»»

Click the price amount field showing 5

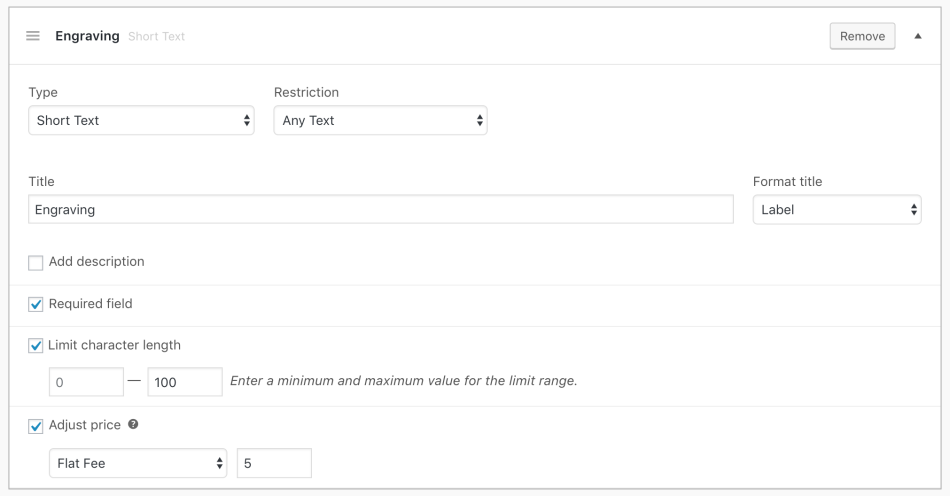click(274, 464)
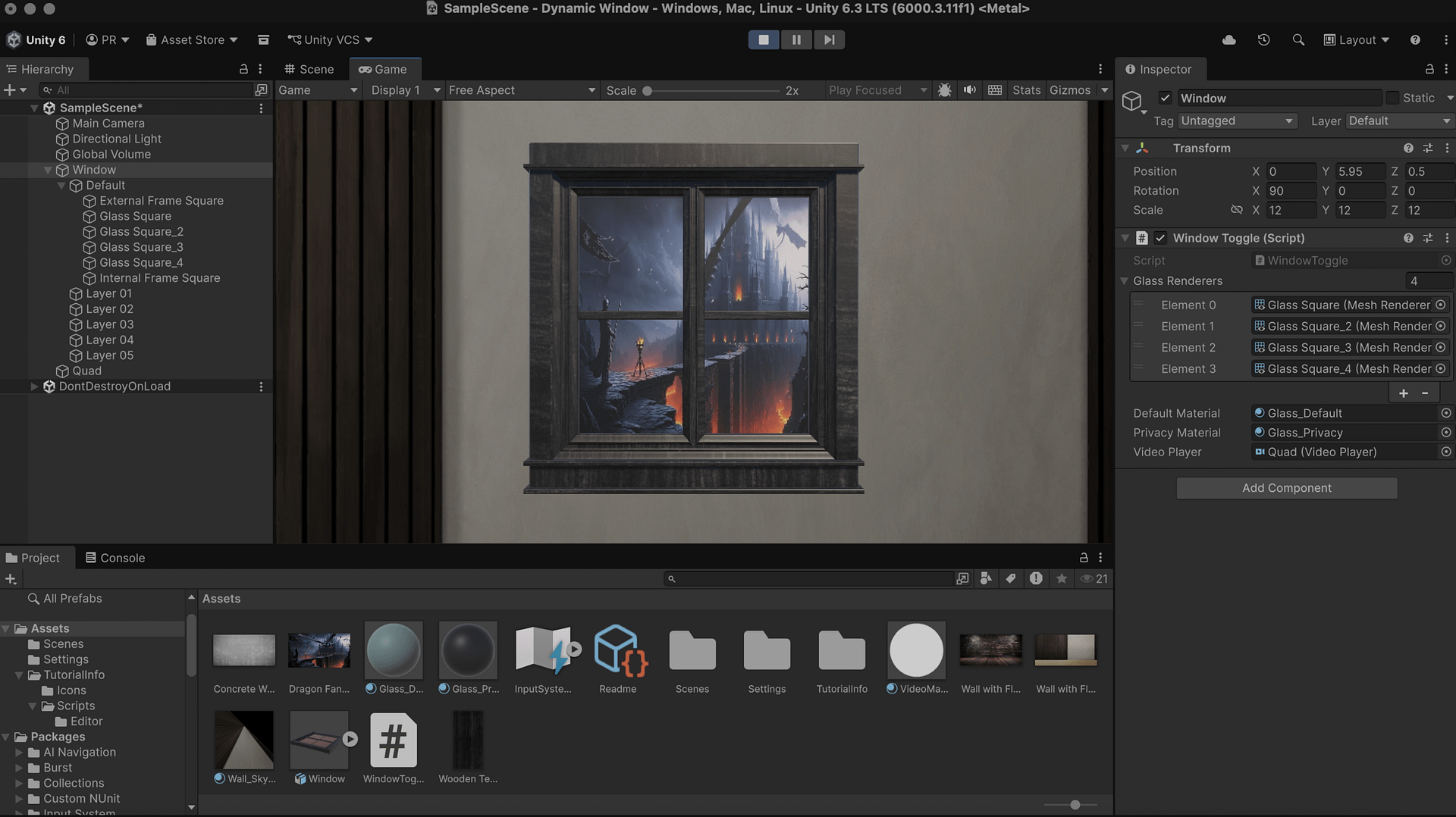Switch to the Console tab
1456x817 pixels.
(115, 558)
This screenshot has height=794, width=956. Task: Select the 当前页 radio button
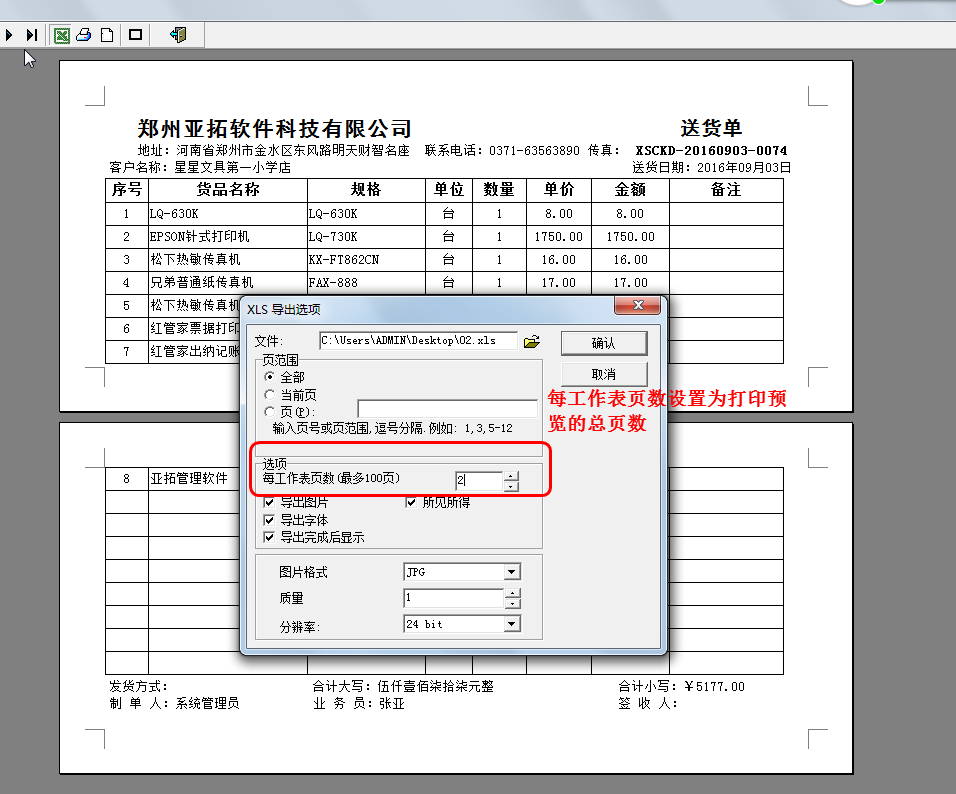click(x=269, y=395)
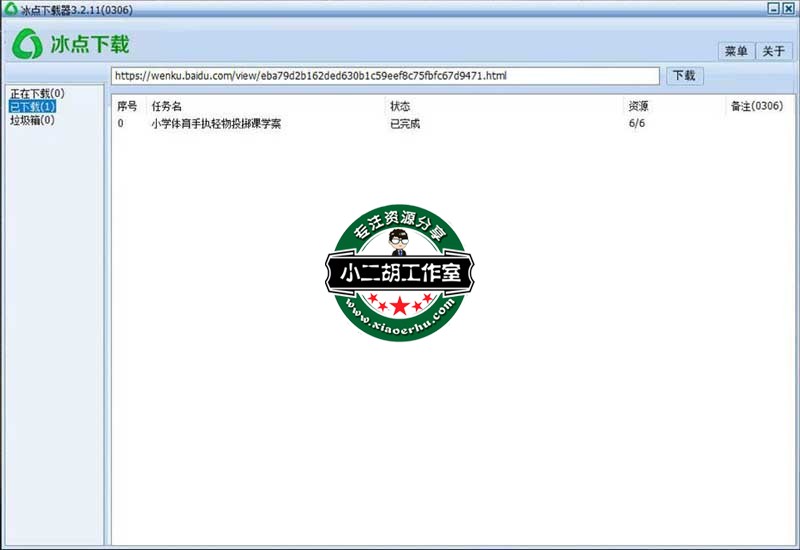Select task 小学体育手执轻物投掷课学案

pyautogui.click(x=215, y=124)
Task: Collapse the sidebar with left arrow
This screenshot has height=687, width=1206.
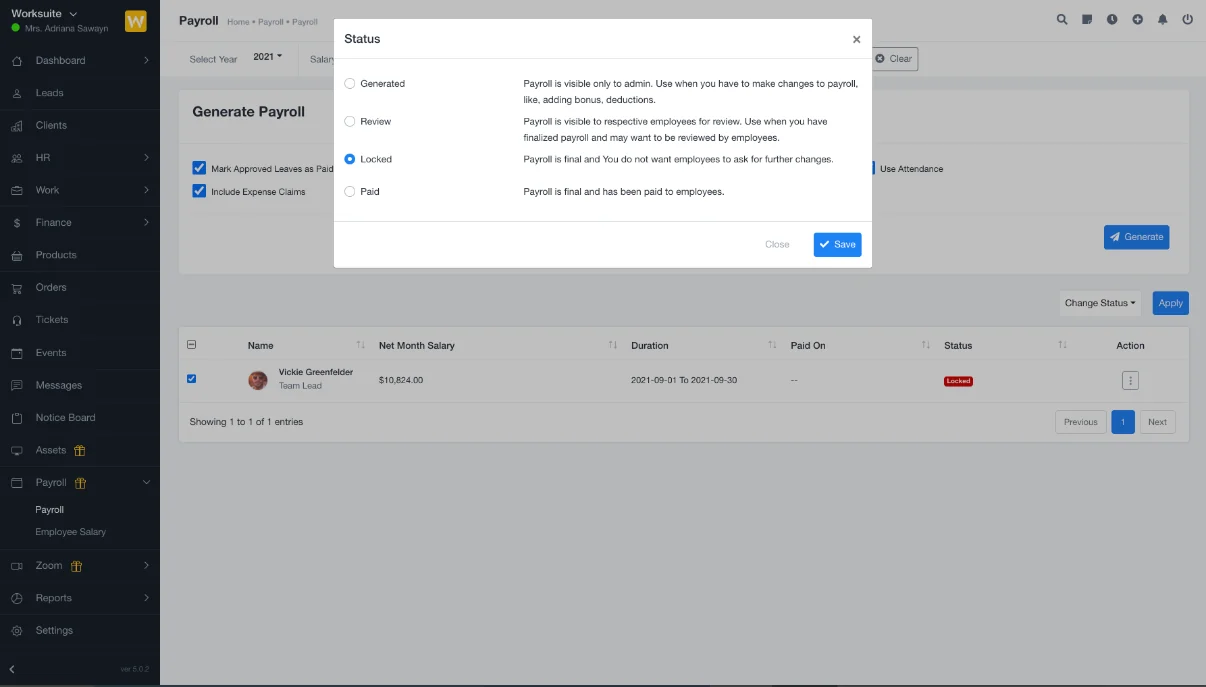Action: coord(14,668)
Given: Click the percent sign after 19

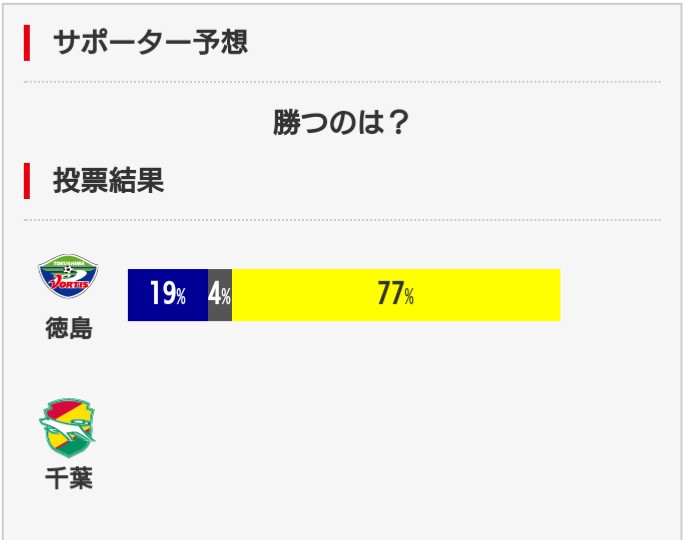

««

Consigne: Modifiez l'ensemble du listing ci-dessus en remplaçant « screenshot » par « image », sans rien changer d'autre. N'incluez pas les images dans la réponse.

Résultat attendu:
Click the price amount field showing 5

click(274, 464)
Switch to the Console tab
1456x817 pixels.
(115, 558)
This image has height=794, width=956. Task: Select the 当前页 radio button
click(x=269, y=395)
Select task 小学体育手执轻物投掷课学案

pyautogui.click(x=215, y=124)
Task: Collapse the sidebar with left arrow
This image has height=687, width=1206.
Action: coord(14,668)
Given: Click the percent sign after 19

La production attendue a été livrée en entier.